_WHAT YOU SHOULD DO_: Below this line is a set of entries; quote exactly the lines from the line that contains "Click the Buffalo, NY 14260 address line" to the line that contains "The image size is (748, 608).", both lines included.
(SUPPLIED DATA begins)
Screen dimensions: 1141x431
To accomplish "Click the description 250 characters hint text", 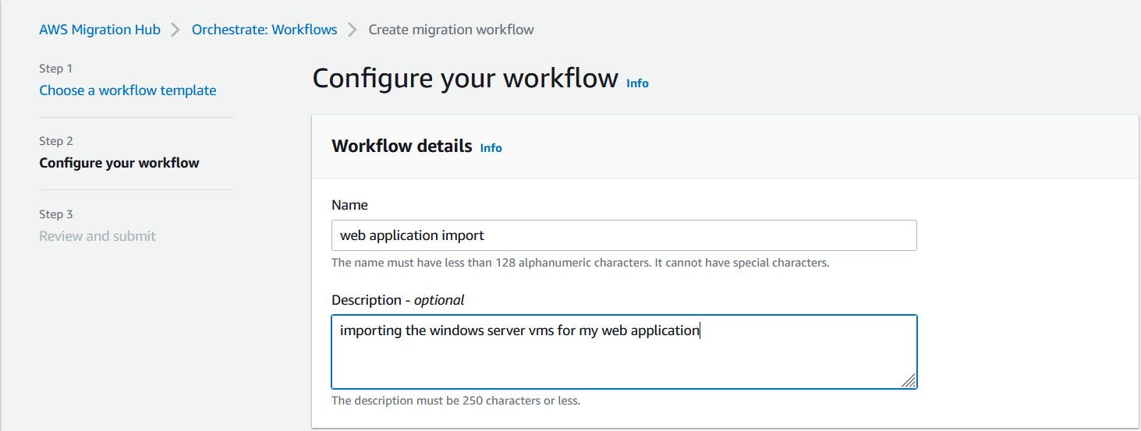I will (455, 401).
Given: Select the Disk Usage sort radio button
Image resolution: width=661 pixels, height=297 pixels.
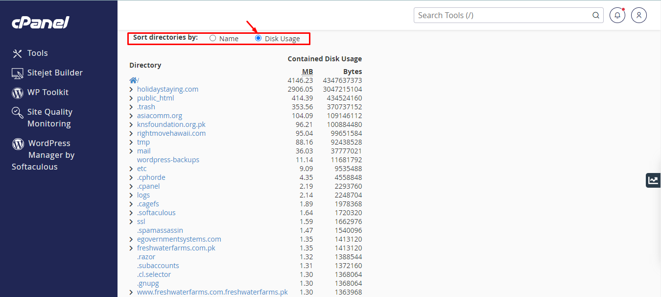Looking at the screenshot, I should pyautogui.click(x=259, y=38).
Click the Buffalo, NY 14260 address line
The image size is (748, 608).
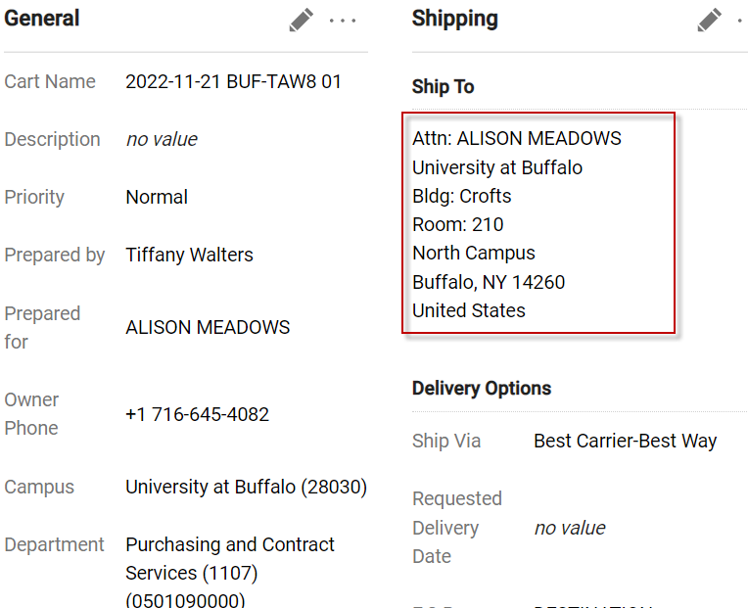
(SUPPLIED DATA ends)
(SUPPLIED DATA begins)
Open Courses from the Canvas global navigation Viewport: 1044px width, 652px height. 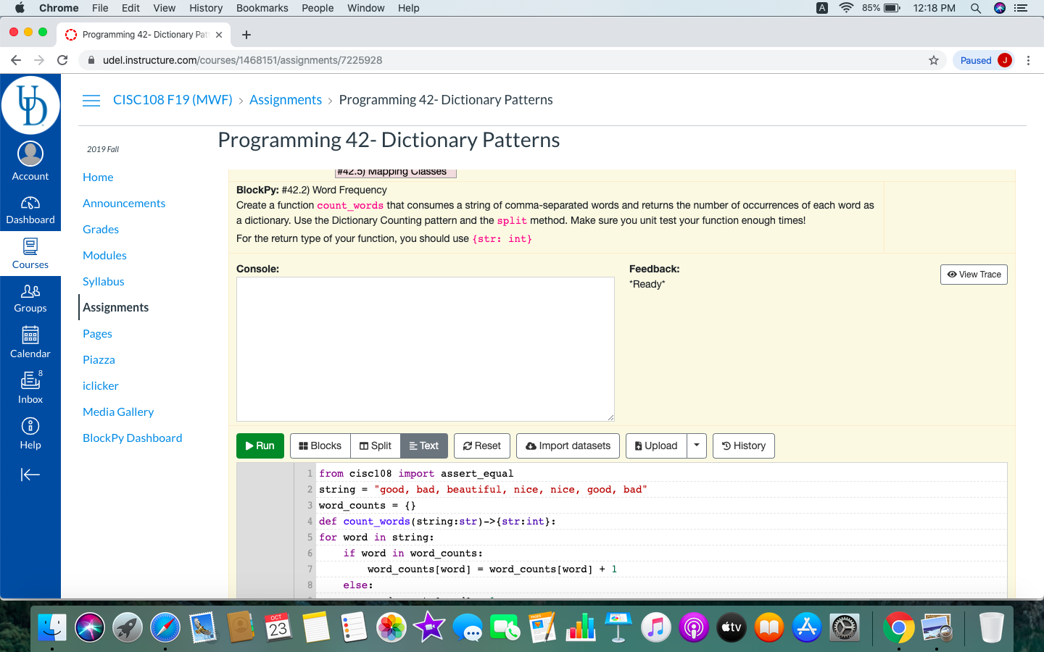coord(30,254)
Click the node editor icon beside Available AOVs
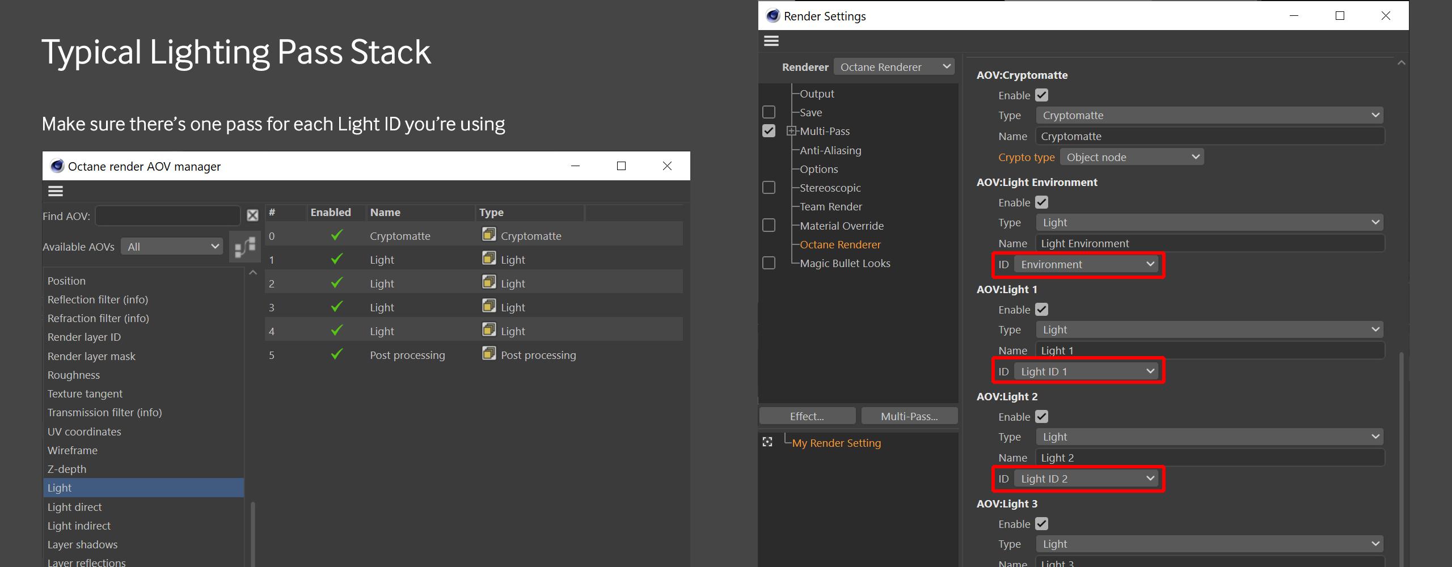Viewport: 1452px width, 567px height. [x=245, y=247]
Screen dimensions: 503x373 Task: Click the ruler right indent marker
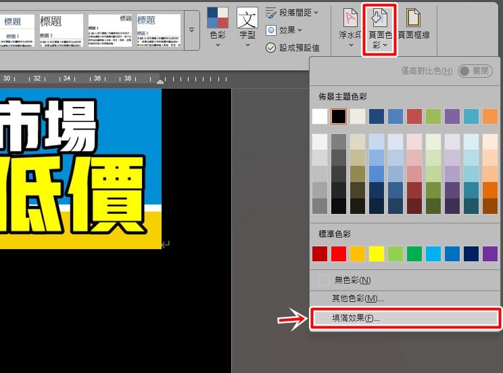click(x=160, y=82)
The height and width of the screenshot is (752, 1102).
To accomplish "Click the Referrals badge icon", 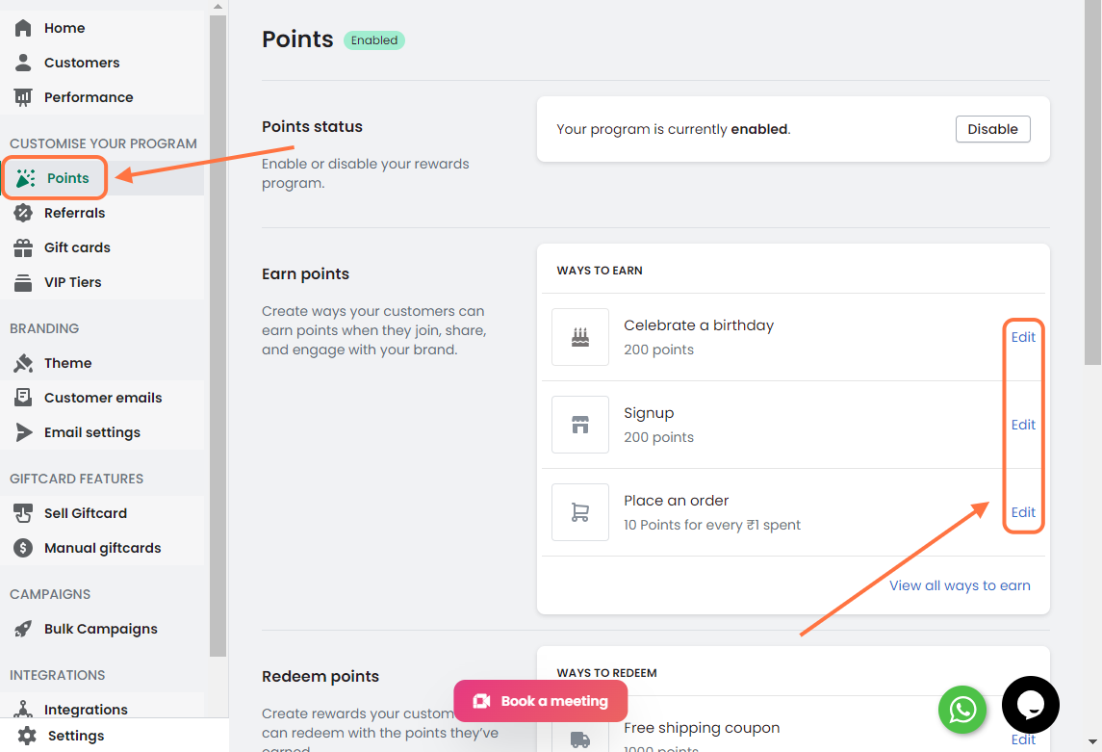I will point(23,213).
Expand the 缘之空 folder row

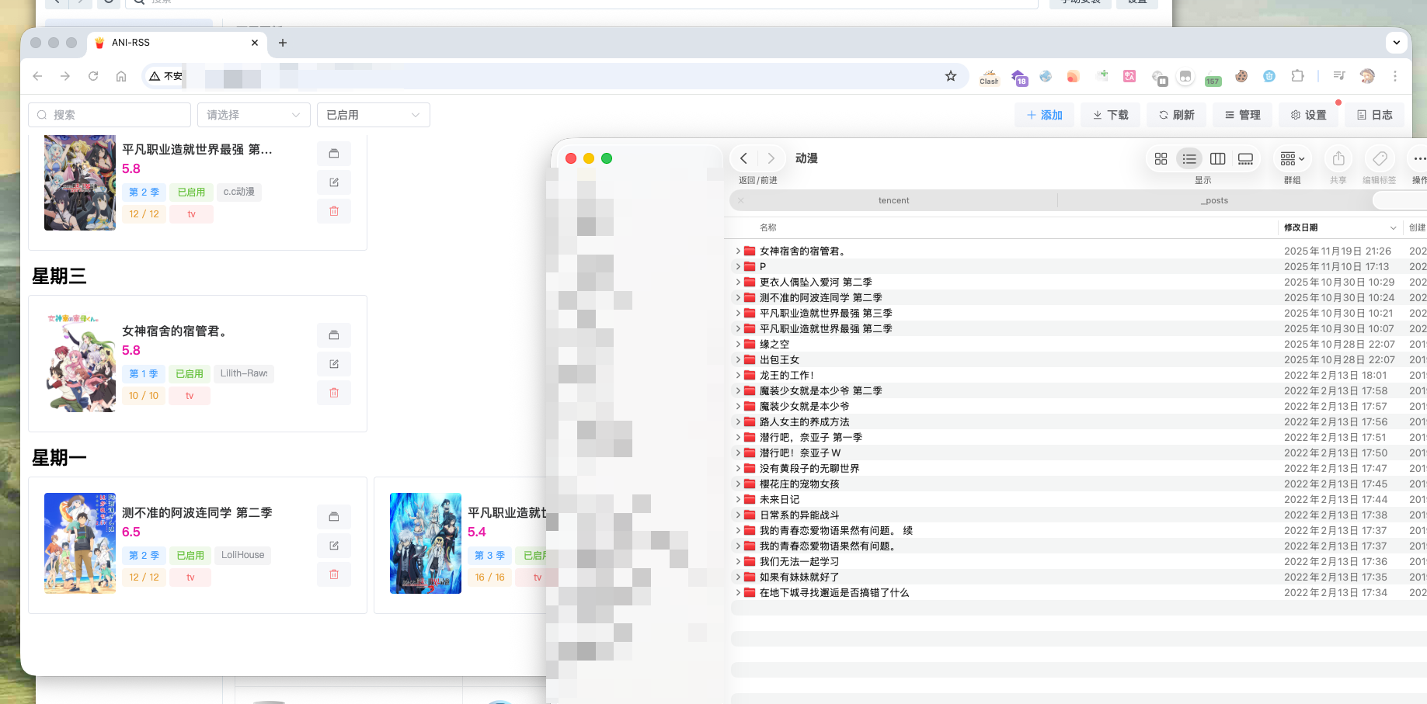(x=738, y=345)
(SUPPLIED DATA ends)
(SUPPLIED DATA begins)
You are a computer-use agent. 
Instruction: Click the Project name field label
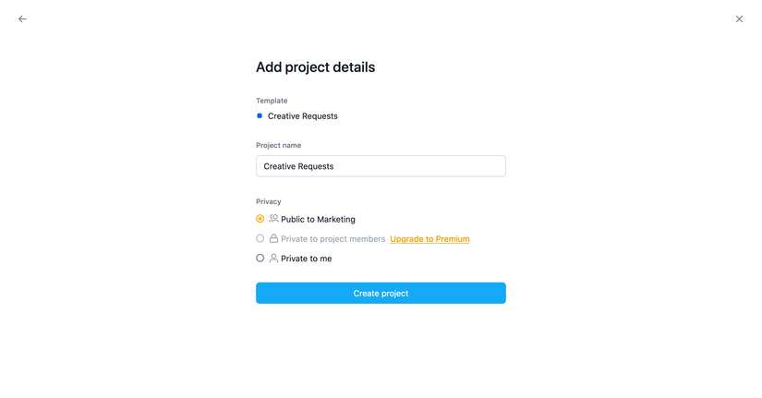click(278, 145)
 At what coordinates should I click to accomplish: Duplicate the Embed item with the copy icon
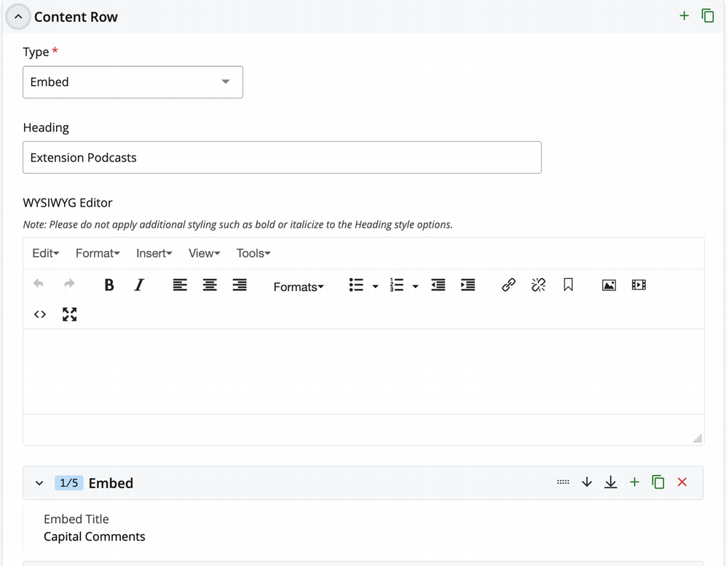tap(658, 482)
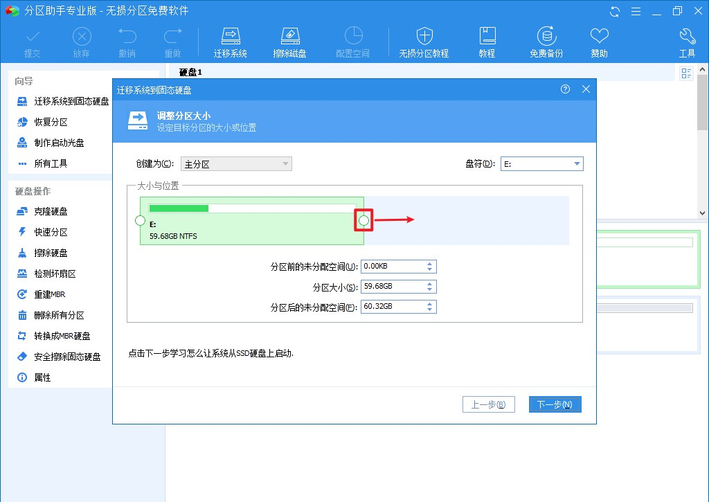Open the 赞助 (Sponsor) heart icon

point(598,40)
(SUPPLIED DATA ends)
_TASK SOLUTION_:
Click the Buffalo, NY 14260 address line
The image size is (748, 608).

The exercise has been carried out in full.